#### This Version Creates the Graph in Neo4J then runs the Queries.

In [162]:
from neo4j import GraphDatabase
import os
import pandas as pd
import shutil
import subprocess

This moves the nodes and relationships files from data/current_working_graph into the DBMS import folder.

At the moment this uses local paths, but the rest should be automated.

In [163]:
# Define the source directory
source_dir = os.path.abspath('../../data/current_working_graph')

# Define the destination directory
# This should be the import directory of your graph database
destination_dir = '/home/eddie/.config/Neo4j Desktop/Application/relate-data/dbmss/dbms-e4c1e17b-4cb7-4b84-a9fb-3fde3105cb8a/import/'

# Specify the filenames to move
filenames = ['nodes.csv', 'relationships.csv']

for filename in filenames:
    source_path = os.path.join(source_dir, filename)
    destination_path = os.path.join(destination_dir, filename)
    
    # Move each file
    shutil.copy(source_path, destination_path)

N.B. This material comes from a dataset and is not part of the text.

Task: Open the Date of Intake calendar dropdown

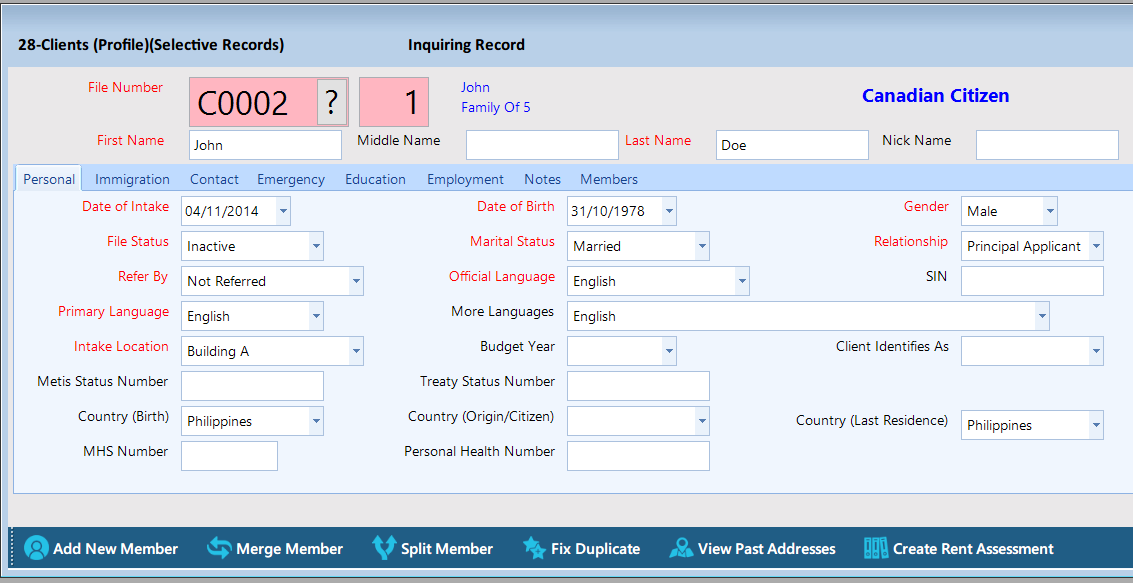Action: [x=284, y=211]
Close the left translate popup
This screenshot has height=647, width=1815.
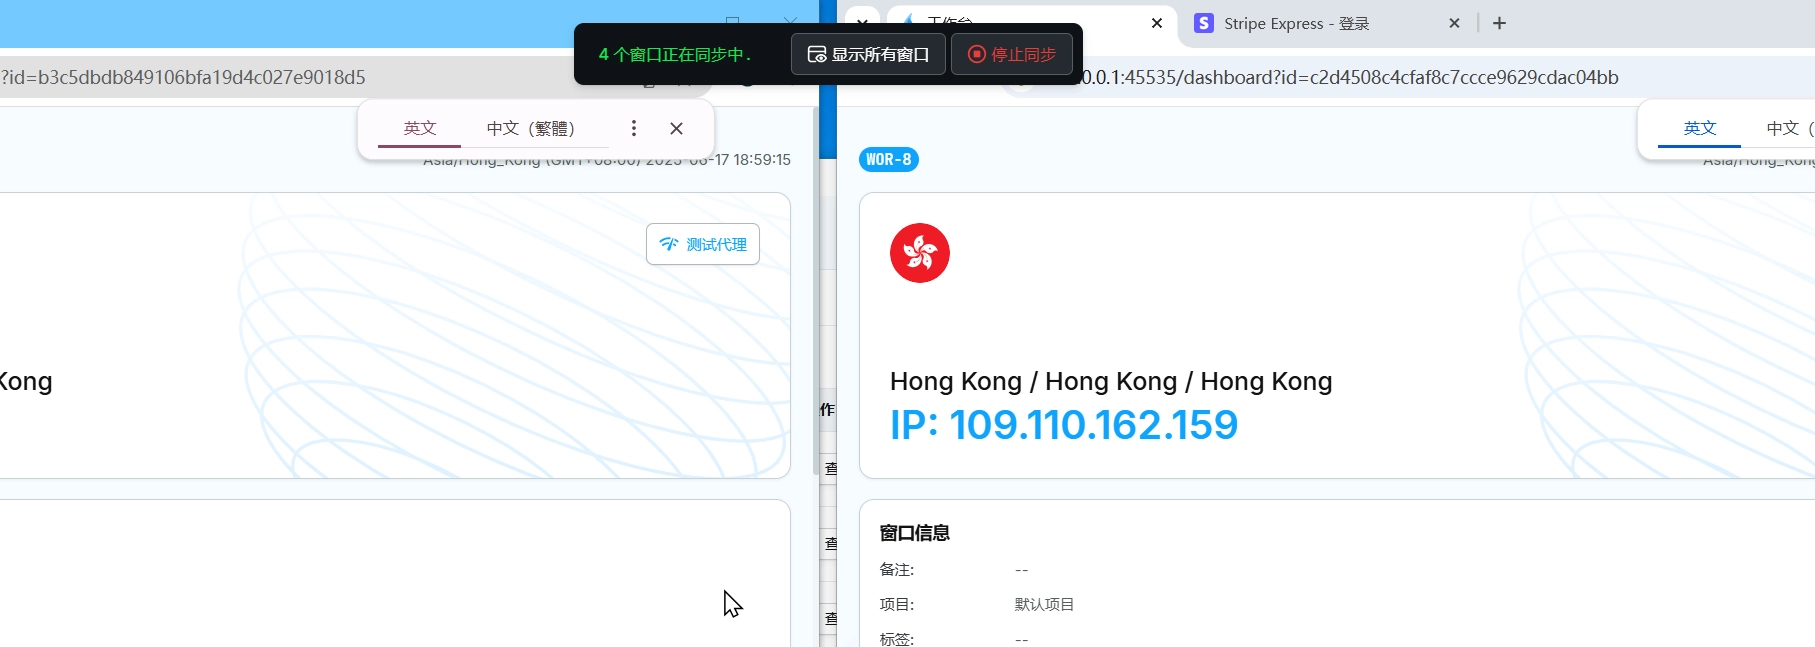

Then run the admin import command.

In [164]:
# Define the working directory
working_dir = '/home/eddie/.config/Neo4j Desktop/Application/relate-data/dbmss/dbms-e4c1e17b-4cb7-4b84-a9fb-3fde3105cb8a'

# Construct the command
command = [
    './bin/neo4j-admin', 'database', 'import', 'full',
    '--nodes=import/nodes.csv',
    '--relationships=import/relationships.csv',
    '--overwrite-destination', 'neo4j'
]

# Execute the command
result = subprocess.run(command, cwd=working_dir, stdout=subprocess.PIPE, stderr=subprocess.PIPE)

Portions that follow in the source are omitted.